Appender is ... slow (page 2) - D Programming Language Discussion Forum

Forums

New users
- Learn
Community
- General
- Announce
Improvements
- DIP Ideas
- DIP Devel.
Ecosystem
- GDC
- LDC
- Debuggers
- IDEs
- DWT
Development
- Internals
- Issues
- Beta
- DMD
- Phobos
- Druntime
- Study
Turkish
- Genel
- Duyuru

Index » Learn » Appender is ... slow (page 2)

August 14, 2014

Re: Appender is ... slow

Posted by Philippe Sigaud
in reply to Dicebot

Philippe Sigaud

Posted in reply to Dicebot

> Thanks! Repeating what I have mentioned during DConf talk - have you ever considered proposing Pegged for Phobos inclusion? It feels like important bit of infrastructure to me.

At the time, it was considered (rightfully) far too slow and memory-hogging. I think having a generic lexer and a standard D parser in Phobos would already be a great step forward.

August 14, 2014

Re: Appender is ... slow

Posted by Dicebot
in reply to Philippe Sigaud

Dicebot

Posted in reply to Philippe Sigaud

On Thursday, 14 August 2014 at 20:42:08 UTC, Philippe Sigaud via Digitalmars-d-learn wrote:
> You mean by using the shrinkTo method? (Appender does not have a
> length, that's a bit of a bother btw).
> I just did, it does not change anything.

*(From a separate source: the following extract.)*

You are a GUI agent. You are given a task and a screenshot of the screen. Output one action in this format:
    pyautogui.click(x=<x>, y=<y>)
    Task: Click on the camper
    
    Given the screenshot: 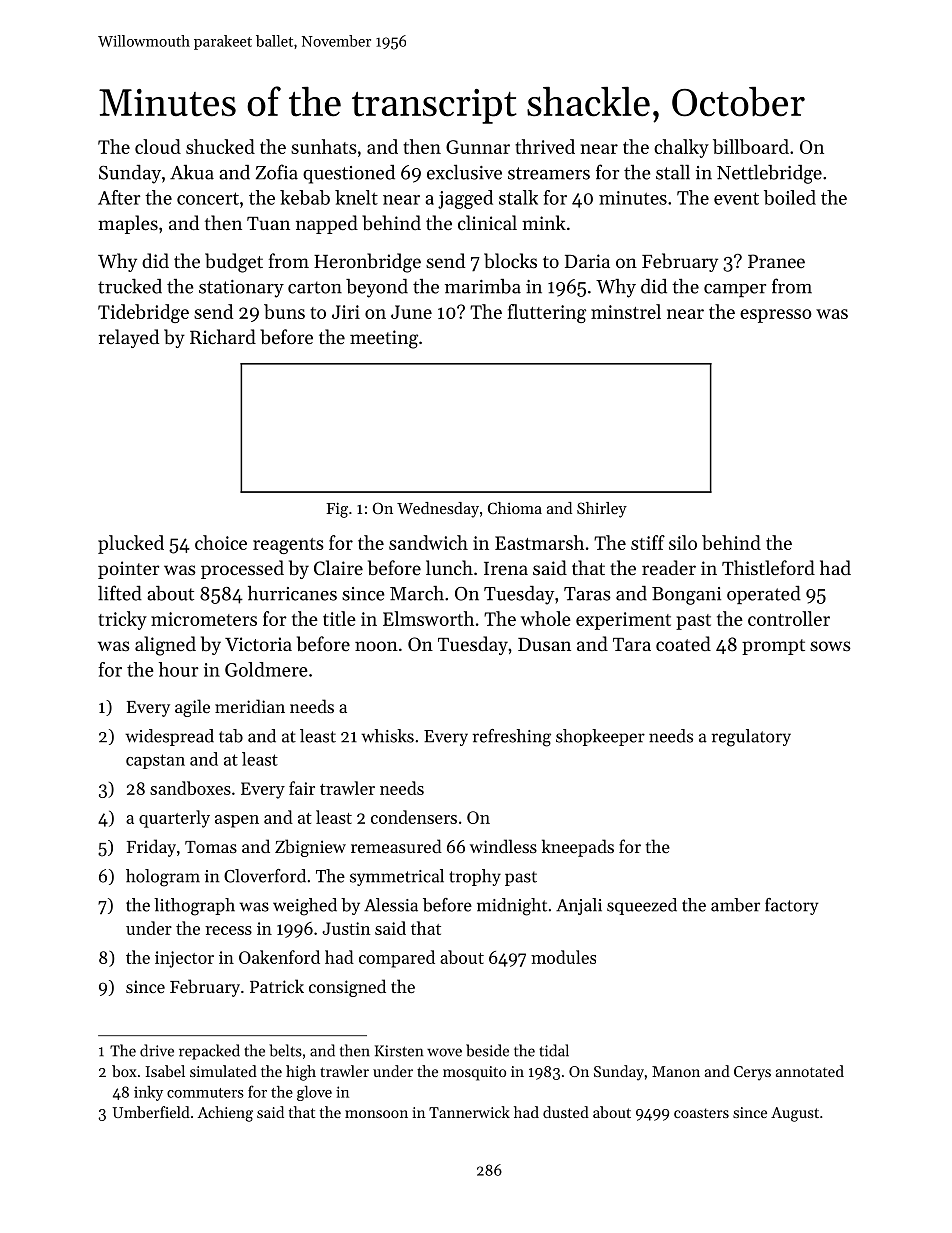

Too bad.
>
> Heck, my code is simpler to read and use *and* faster by using a
> bog-standard D array. I'll keep my array for now :)

Oh crap I had std.array.Array in mind which does have `length` exposes. And Appender seems to indeed clear / shrink data in a horrible way:

https://github.com/D-Programming-Language/phobos/blob/master/std/array.d#L2597
https://github.com/D-Programming-Language/phobos/blob/master/std/array.d#L2611

Wow, this thing is real garbage!

August 14, 2014

Re: Appender is ... slow

Posted by Dicebot
in reply to Dicebot

Dicebot

Posted in reply to Dicebot

On Thursday, 14 August 2014 at 20:50:37 UTC, Dicebot wrote:
> Oh crap I had std.array.Array in mind which does have `length` exposes. And Appender seems to indeed clear / shrink data in a horrible way:
>
> https://github.com/D-Programming-Language/phobos/blob/master/std/array.d#L2597
> https://github.com/D-Programming-Language/phobos/blob/master/std/array.d#L2611
>
> Wow, this thing is real garbage!

OK, looks like Appender is written to be fully GC-compatible and usable with immutable data which kind of explain such implementation. But that makes it inherently slow compared to plain `Array` which owns its memory and gets it via malloc.

August 14, 2014

Re: Appender is ... slow

Posted by Jonathan M Davis
in reply to Brad Anderson

Jonathan M Davis

Posted in reply to Brad Anderson

On Thursday, 14 August 2014 at 19:47:33 UTC, Brad Anderson wrote:
> On Thursday, 14 August 2014 at 19:10:18 UTC, Jonathan M Davis wrote:
>> I've never really tried to benchmark it, but it was my understanding that the idea behind Appender was to use it to create the array when you do that via a lot of appending, and then you use it as a normal array and stop using Appender. It sounds like you're trying to use it as a way to manage reusing the array, and I have no idea how it works for that. But then again, I've never actually benchmarked it for just creating arrays via appending. I'd just assumed that it was faster than just using ~=, because that's what it's supposedly for. But maybe I just completely misunderstood what the point of Appender was.
>>
>> - Jonathan M Davis
>
> I too have trouble understanding what Appender does that supposedly makes it faster (at least from the documentation). My old, naive thought was that it was something like a linked list of fixed size arrays so that appends didn't have to move existing elements until you were done appending, at which point it would bake it into a regular dynamic array moving each element only once looking at the code it appeared to be nothing like that (an std::deque with a copy into a vector in c++ terms).
>
> Skimming the code it appears to be more focused on the much more basic "~= always reallocates" performance problem. It seems it boils down to doing essentially this (someone feel free to correct me) in the form of an output range:
>
> auto a = /* some array */;
> auto b = a;
> a = a.array();
> for(...)
>   b.assumeSafeAppend() ~= /* element */;

It was my understanding that that was essentially what it did, but I've never really studied its code, and I don't know if there are any other tricks that it's able to pull. It may be that it really doesn't do anything more than be  wrapper which handles assumeSafeAppend for you correctly. But if that's the case, I wouldn't expect operating on arrays directly to be any faster. Maybe it would be _slightly_ faster, because there are no wrapper functions to inline away, but it wouldn't be much faster, it would ensure that you used assumeSafeAppend correctly. If it's really as much slower as Phillippe is finding, then I have no idea what's going on. Certainly, it merits a bug report and further investigation.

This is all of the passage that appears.